Читаем Плаха да колокола полностью

Собраться-то ехать в Саратов они собрались, но откуда загвоздки не ждали, заявился вдруг Фринберг. Не иначе сболтнул Громозадов, больше некому, так как за всё время их пребывания не виделись ни Козлов, ни Борисов с Наумом ни разу. Слали в канцелярию для сведения кое-какие бумаги по надобности, Сисилия Карловна подавала их и. о. губпрокурора, тот знакомился, ставил печати при необходимости. Такая форма общения устраивала стороны, и вдруг заявился собственной персоной в кабинет к Борисову. Козлова Наум как-то сторонился, будто побаивался.

Борисов вышел из-за стола, выпроводил бывшего у него человека, поднял подбородок:

— Чем обязан, Наум Иосифович?

— Вот, передать велено приказ Густава Яновича…

— Так Сисилия Карловна на это? Или приболела?

— Устный, устный приказ. По телефону только что полученный.

— Так вы говорили лично с товарищем Берздиным?

— Имел, так сказать, удовольствие.

— А мы с товарищем Козловым к нему собирались… А он, значит, опередил… Поездка наша, значит?..

— Нет-нет! Ни в коем разе. Не отменяется. Как можно! Я к вам по другому поводу.

— Что-нибудь передать?.. Презент?.. С большим удовольствием.

— Отнюдь. — Фринберг губки надул. — У меня не настолько доверительные отношения с краевым прокурором, чтобы…

И смолк, не находя нужных слов, заметив, как внимательно и даже с подозрением изучает его Борисов.

— Густав Янович, согласившись со мной, предложил, прежде чем вам ехать, обсудить результаты следствия здесь, у меня на совещании.

— А тайна следствия? Как с ней быть?

— Никаких тайн обсуждать нет надобности! — замахал руками Фринберг. — Ответственный секретарь товарищ Носок-Терновский, исключив из партии первого арестованного, распорядился обсудить в каждой первичной партийной организации вопиющий случай, дать оценку, подумать о выделении общественных обвинителей в суд, но на этом всё — точка. Газете «Коммунист» не терпелось, пытались публиковать материалы о преступниках… но вы дали команду, и публикации прекратились, ждут суда…

— Я принял такое решение, потому что журналисты фактически разбалтывали факты, кои разглашать нельзя.

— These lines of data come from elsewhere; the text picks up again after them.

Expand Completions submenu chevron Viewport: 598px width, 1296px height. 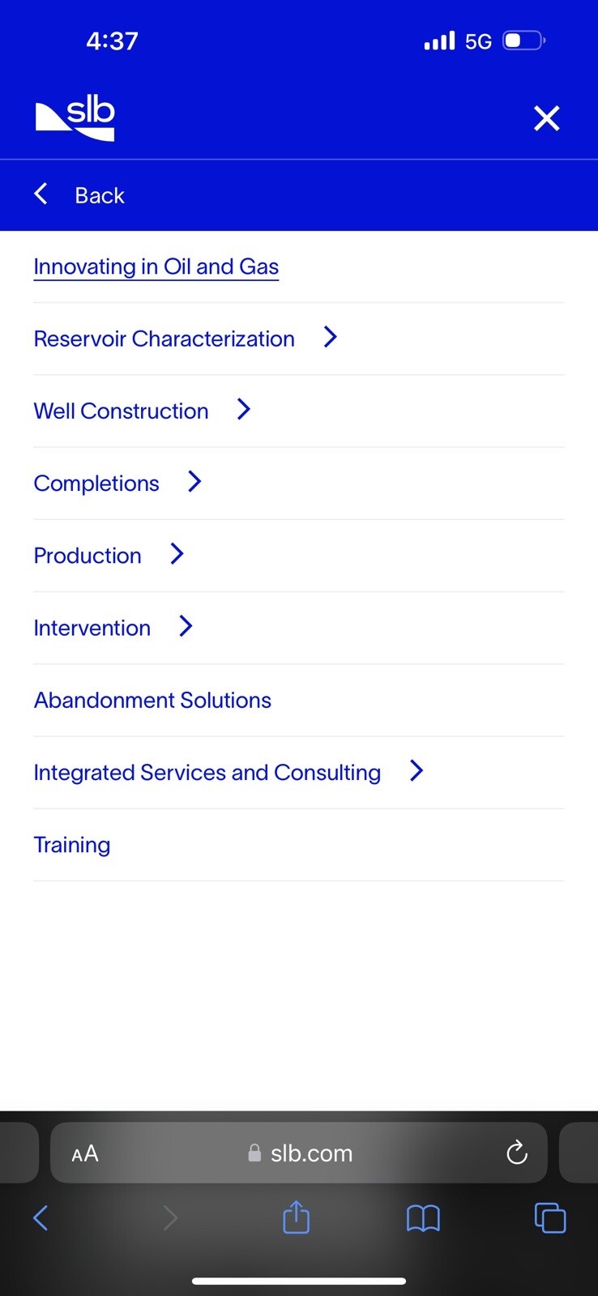(194, 482)
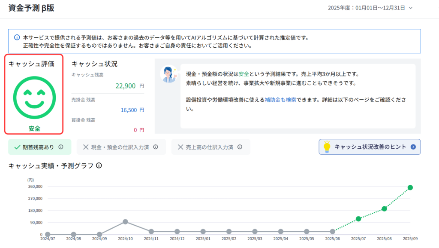The width and height of the screenshot is (439, 248).
Task: Click the advisor avatar icon
Action: pyautogui.click(x=168, y=74)
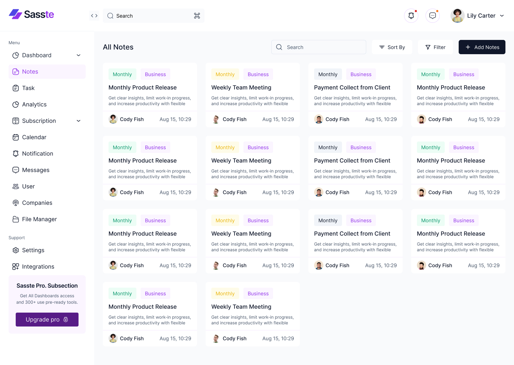This screenshot has width=514, height=365.
Task: Switch to the Notes section
Action: coord(30,71)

Это секреты следствия, публикация их в «Коммунисте», хотя я глубоко уважаю печатный орган партии, вредит следствию. Тем более что ни я, ни товарищ Козлов материала не давали, по глупости увлекались этим работники ГПУ, хвастая шкурой неубитого медведя. Скольких за это уволил с работы товарищ Кастров-Ширманович, надеюсь, помните? А можно было привлечь и к уголовной ответственности болтунов.

— Знаю, знаю, — опять замахал ручками Фринберг. — На нашем совещании будут присутствовать только оперативные работники прокуратуры. Я уже всё продумал, и Густав Янович со мной согласился. Совещание будет секретным, и протокол буду вести я лично. Кстати, вам поручено доставить протокол товарищу Берздину.

— Так о чём же предполагается говорить и что обсуждать?

— В принципе, о том, что мы с вами только что обсудили.

— Ничего не понимаю.

— Обсуждать будем гнойники, что вскрыты в двух организациях, где оказались замешаны высокие начальники и многие члены партии… их размеры и долгое время безнаказанного существования. Все характеристики этого негативного явления наводят на нехорошую мысль, что подобной болезнью заражены и другие организации…

— Нет сомнений не согласиться с вами.

— Вот! Работники губернской прокуратуры, проработавшие здесь не один год, располагают фактами, позволяющими считать, что есть необходимость расширить список, может быть, даже выступить с инициативой о проведении всеобщей чистки среди чиновников и партийцев и вывести из своих рядов нерадивых.

— По двум нашим делам арестовано более ста двадцати человек, среди них около пятидесяти бывших членов партии… — раздумывая, произнёс Борисов.

— Что вас смущает? Размеры тюрьмы? Построим новую, в этом городе пустыря хватает, а недостаточно — бросим молодёжь на камыш, очищать новые площадки. Это необходимая мера пролетарской перековки гнилой интеллигенции и народившегося класса советского бюрократа-взяточника. Ещё бродят выродки замаскировавшейся буржуазии! — казалось, Фринберг стоял на трибуне и бросал в толпу слова, чем-то напоминая Борисову Фринберга Наума Иосифовича, приехавшего в первый раз клеймить позором и разоблачать своего предшественника, покойного губпрокурора Арла. Тогда он внушал страх и невольное преклонение. Борисов поёжился и попытался сбросить наваждение.